What does all of this have to do with us today?  Well, perhaps many of you who have read old hokku will have noticed that they are first of all, seasonal.  Each is set in a particular time of year.  And second, you may have noticed that they often seem a bit “off” by the modern Western calendar.  But they are not off by the old Western calendar, which was essentially the same as that used not only by the hokku writers of Japan, but also by the writers of Chinese poetry.

What this means today is that a return to the old calendar in our practice of writing puts us back in touch with the very old traditions of writing both hokku and “Chinese-style” verse.  And so knowing a bit about the old calendar is very useful.

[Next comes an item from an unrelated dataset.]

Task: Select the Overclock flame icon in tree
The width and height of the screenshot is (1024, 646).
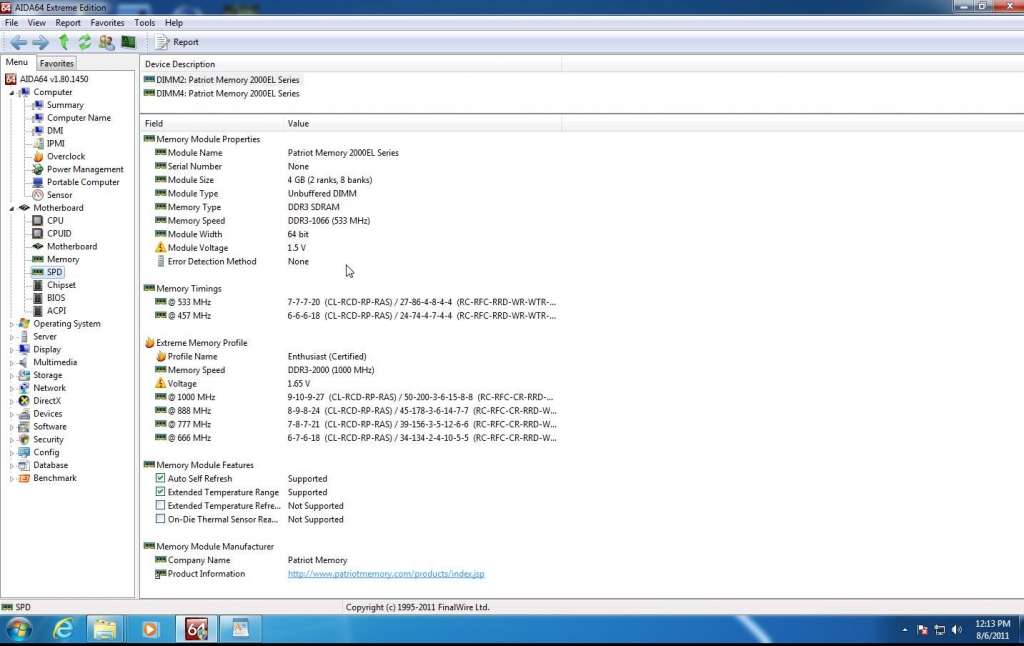Action: point(38,156)
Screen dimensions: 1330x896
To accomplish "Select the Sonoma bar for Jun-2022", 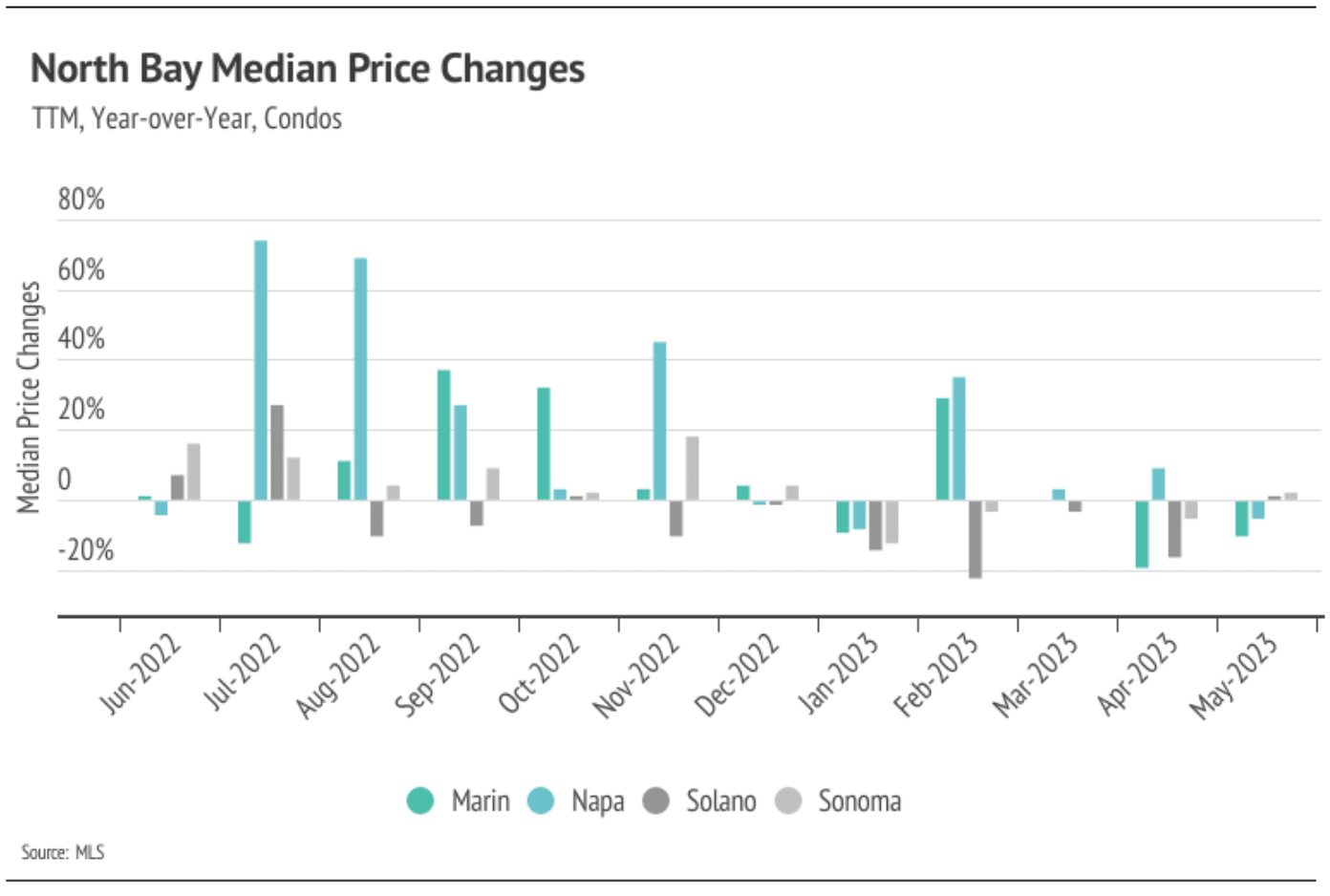I will tap(194, 472).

What is particularly pleasant is that to put ourselves back in touch with the old tradition, we need not turn to Asia, but rather simply to the old calendar system used in the British Isles from ancient times, the venerable “Wheel of the Year.”

Those who have read my previous articles here on the “Hokku Calendar” will recall that in writing hokku, spring begins with Imbolc, with Candlemas:

SPRING:
Our calendar begins with  Candlemas on February 1/2; speaking more generally, spring begins the 1st week of February.
In the Japan of old hokku writers, spring similarly begins on February 4th, and these are its divisions:

Risshun, (立春): February 4 — Spring begins;
Usui (雨水): February 19—Rain water;
Keichitsu(啓蟄): March 5—Insects awake;

The spring Midpoint in our traditional calendar is the Spring Equinox:  March 21 /22.  In the Japanese hokku calendar it was similarly:
Shunbun (春分): March 20— the Spring Equinox, the middle of spring;
Seimei (清明): April 5—Clear and bright;
Kokuu (穀雨): April 20—Grain rain;

Our traditional spring Ends on the evening before May 1st; then comes May 1st, which is May Day (Bealtaine) and the first day of our summer.

I give the Japanese divisions here only to show how closely they approximate the ancient Western Calendar, which is of great help to anyone who wishes to follow the old seasonal traditions of the hokku.

Our ancestors, who used the old calendar, were of course very concerned with times and seasons because they were farmers and herdsmen, and it was of vital importance to mark and know the changes in Nature.  So Imbolc was the beginning of the “farming year,” and that is worth knowing today, when so many have forgotten that our very life comes from the earth and its produce.

We would do well to return to these old traditions that make us more in tune with Nature, more in harmony with the movements of sun and moon, as in the poem Prelude by J. M. Synge:

Still south I went and west and south again,
Through Wicklow from the morning till the night,
And far from cities and the sights of men,
lived with the sunshine and the moon’s delight.

I knew the stars, the flowers, and the birds,
The gray and wintry sides of many glens,
And did but half remember human words,
In converse with the mountains, moors and fens.

It may not seem that Spring has begun to those who live in very cold regions, but here in the Northwestern United States, which has a climate much like that both of the British Isles and of Japan, it seems to have begun right on schedule with the brilliant sun of Imbolc.